Work instruction>
Reproduce the lines of the records below, starting with the line containing "Identify the location of y-tick-label: 100." and ending with the line containing "left-sample-histogram is located", both included. Omit the pictures from your answer.

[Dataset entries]

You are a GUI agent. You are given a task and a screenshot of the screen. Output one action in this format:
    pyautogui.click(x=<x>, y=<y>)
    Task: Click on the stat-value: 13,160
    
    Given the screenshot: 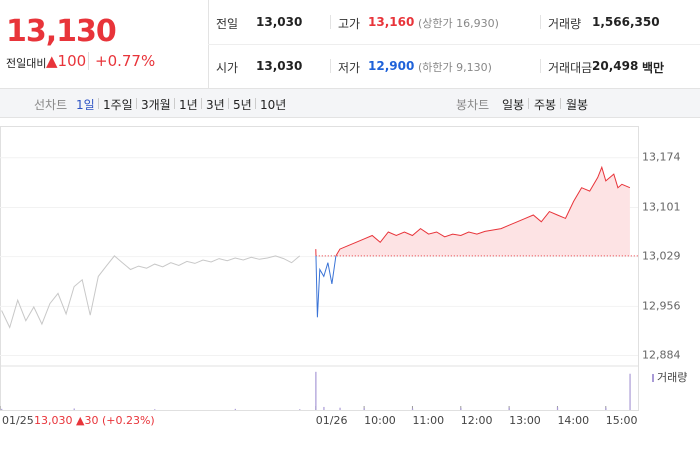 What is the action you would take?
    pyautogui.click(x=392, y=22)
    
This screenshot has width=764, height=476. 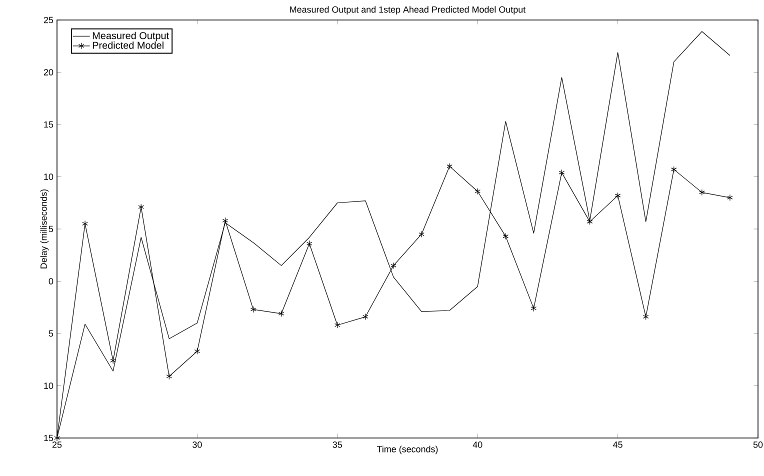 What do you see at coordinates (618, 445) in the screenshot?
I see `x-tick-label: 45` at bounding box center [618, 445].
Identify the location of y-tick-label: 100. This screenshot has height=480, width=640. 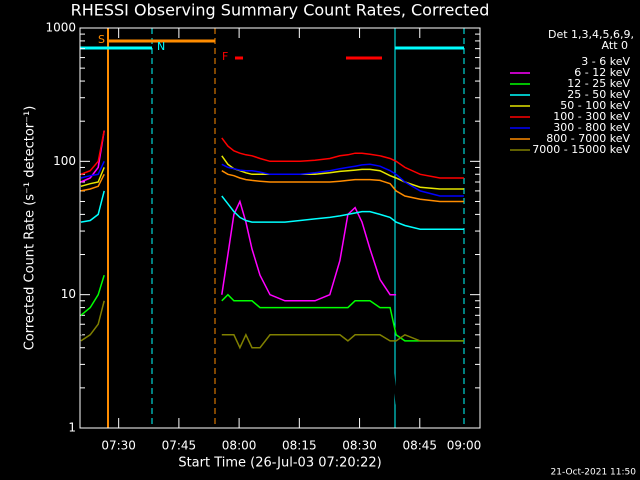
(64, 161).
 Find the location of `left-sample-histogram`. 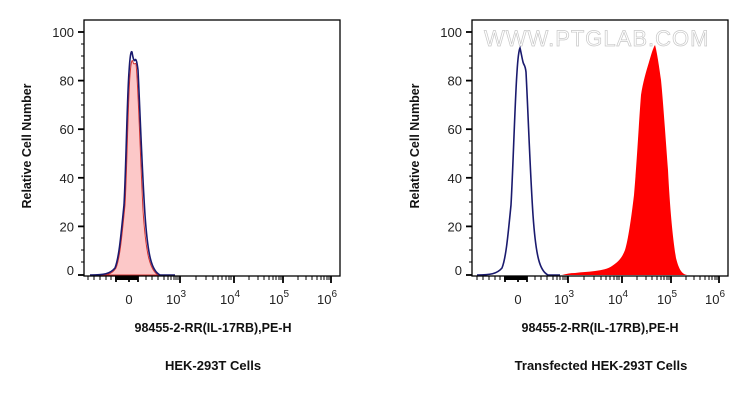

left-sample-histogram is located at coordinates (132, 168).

...

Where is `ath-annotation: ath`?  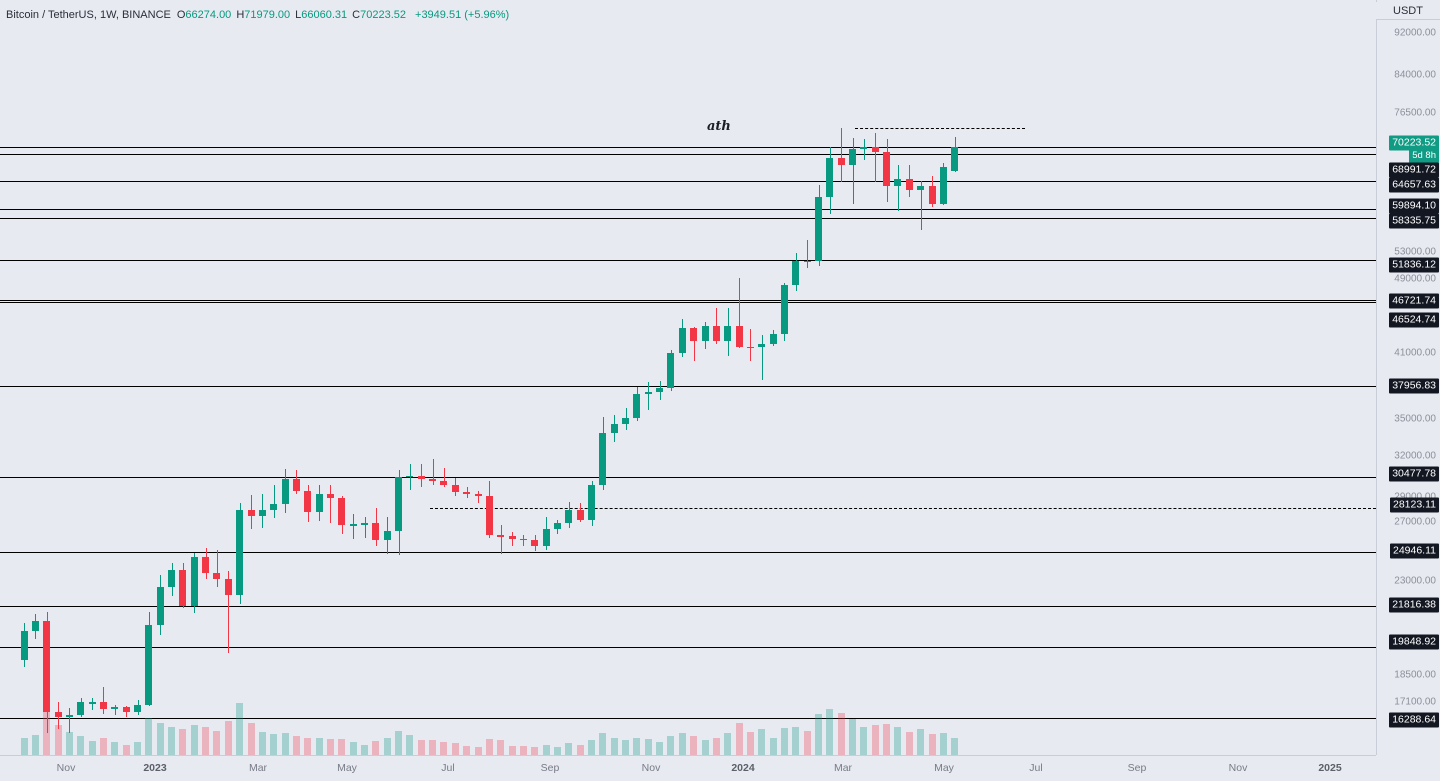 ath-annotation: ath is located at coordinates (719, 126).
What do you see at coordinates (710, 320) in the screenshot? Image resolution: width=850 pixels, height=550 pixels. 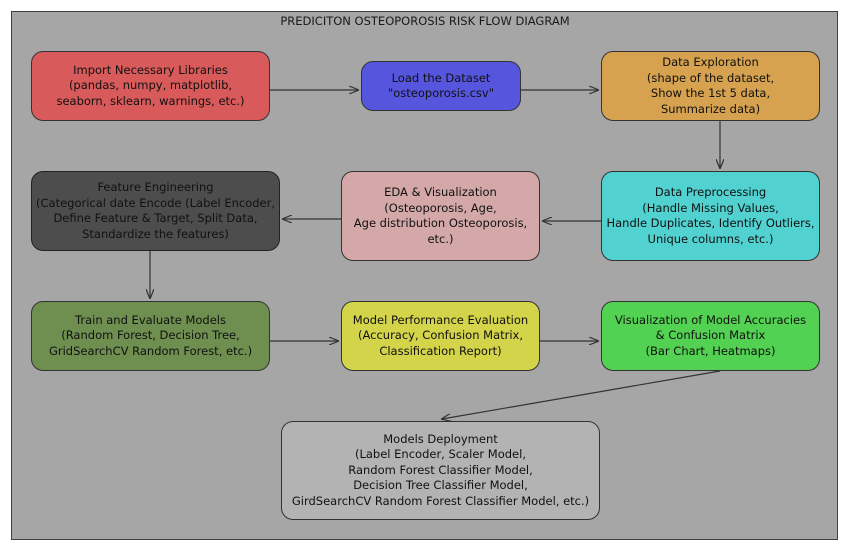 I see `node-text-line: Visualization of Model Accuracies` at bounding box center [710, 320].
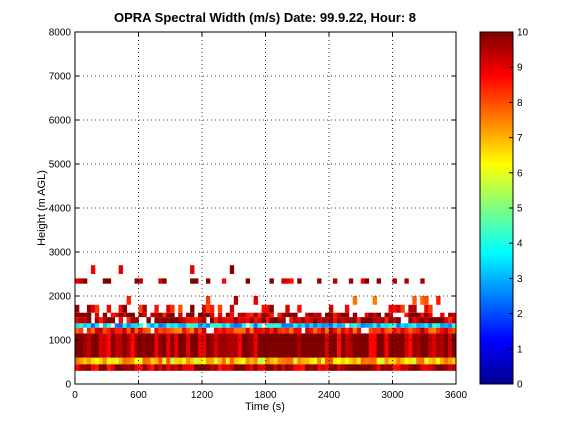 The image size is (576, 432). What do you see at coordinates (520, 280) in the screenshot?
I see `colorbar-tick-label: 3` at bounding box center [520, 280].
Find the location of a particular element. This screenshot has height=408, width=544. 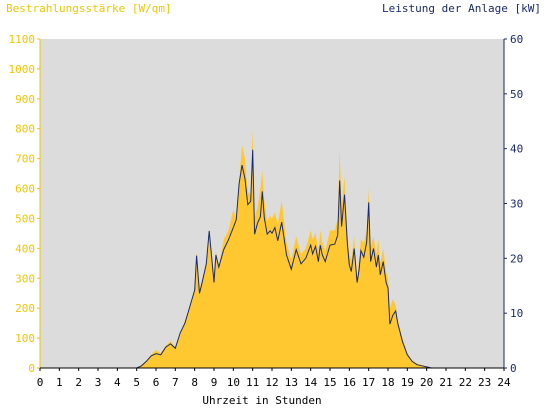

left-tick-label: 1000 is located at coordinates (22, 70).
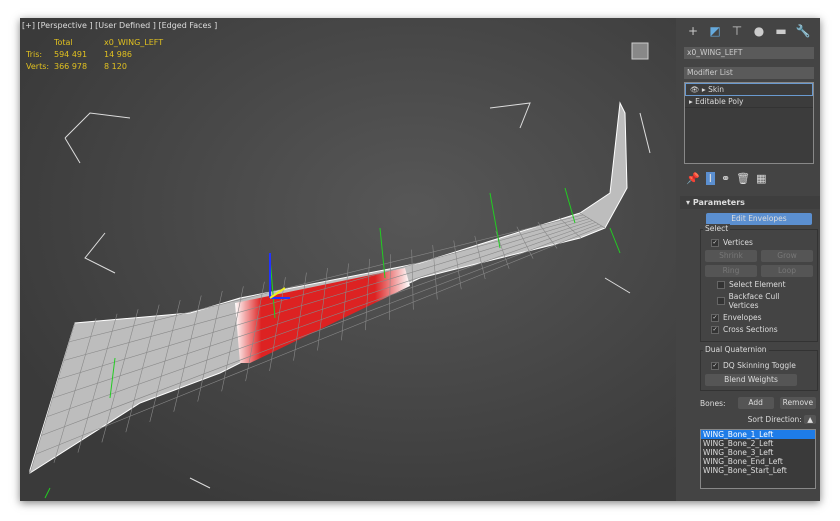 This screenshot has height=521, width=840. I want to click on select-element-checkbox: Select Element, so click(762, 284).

* * *

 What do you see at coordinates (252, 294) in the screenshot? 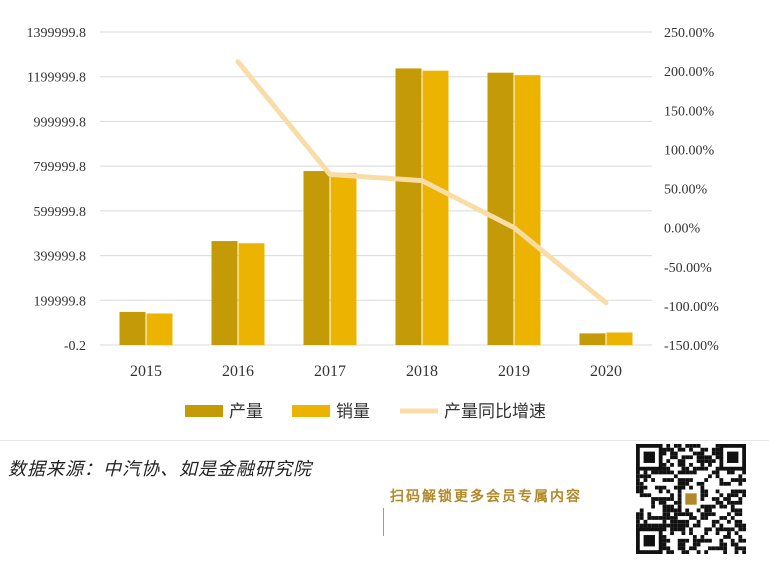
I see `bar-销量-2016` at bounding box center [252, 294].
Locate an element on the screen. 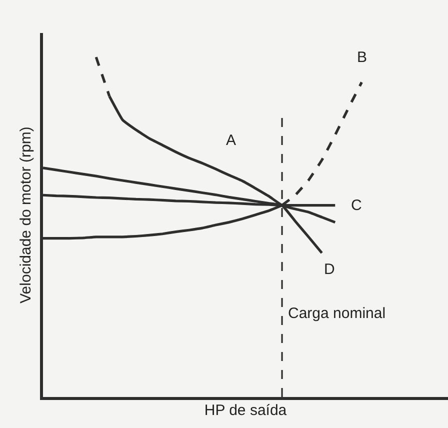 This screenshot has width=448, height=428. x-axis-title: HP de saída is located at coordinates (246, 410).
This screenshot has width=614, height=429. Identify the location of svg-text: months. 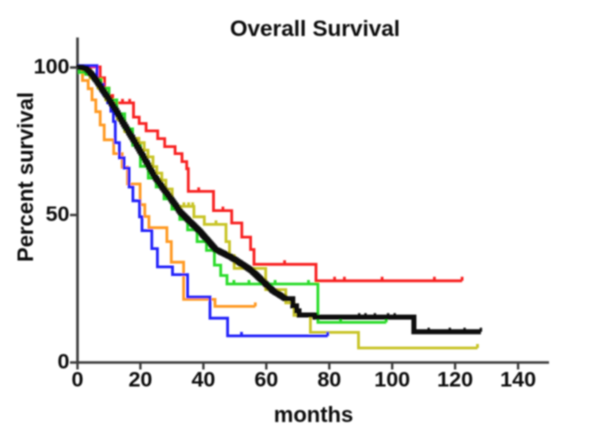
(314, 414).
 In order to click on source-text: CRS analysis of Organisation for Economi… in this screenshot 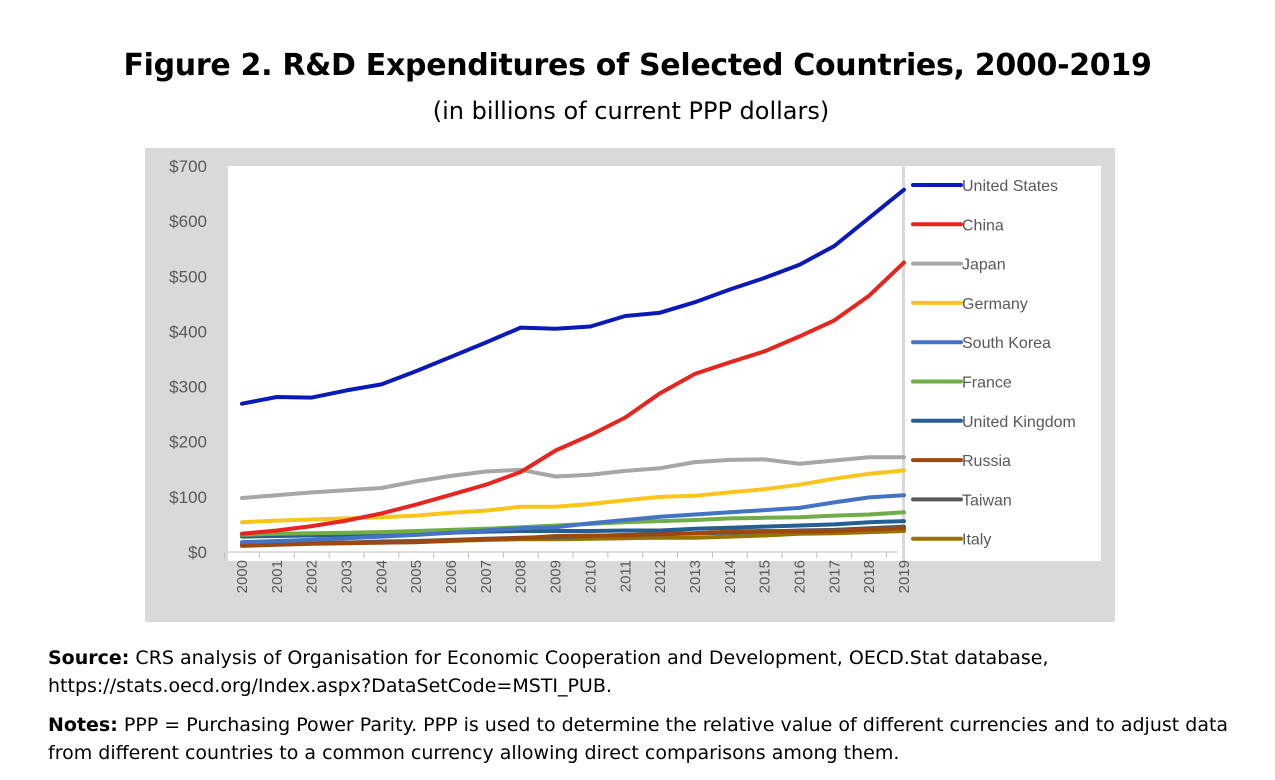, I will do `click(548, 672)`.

Task answer>
Identify the location of y-tick-label: 100. This screenshot has height=480, width=640. 
(64, 161).
 Find the location of `left-sample-histogram`. 

left-sample-histogram is located at coordinates (132, 168).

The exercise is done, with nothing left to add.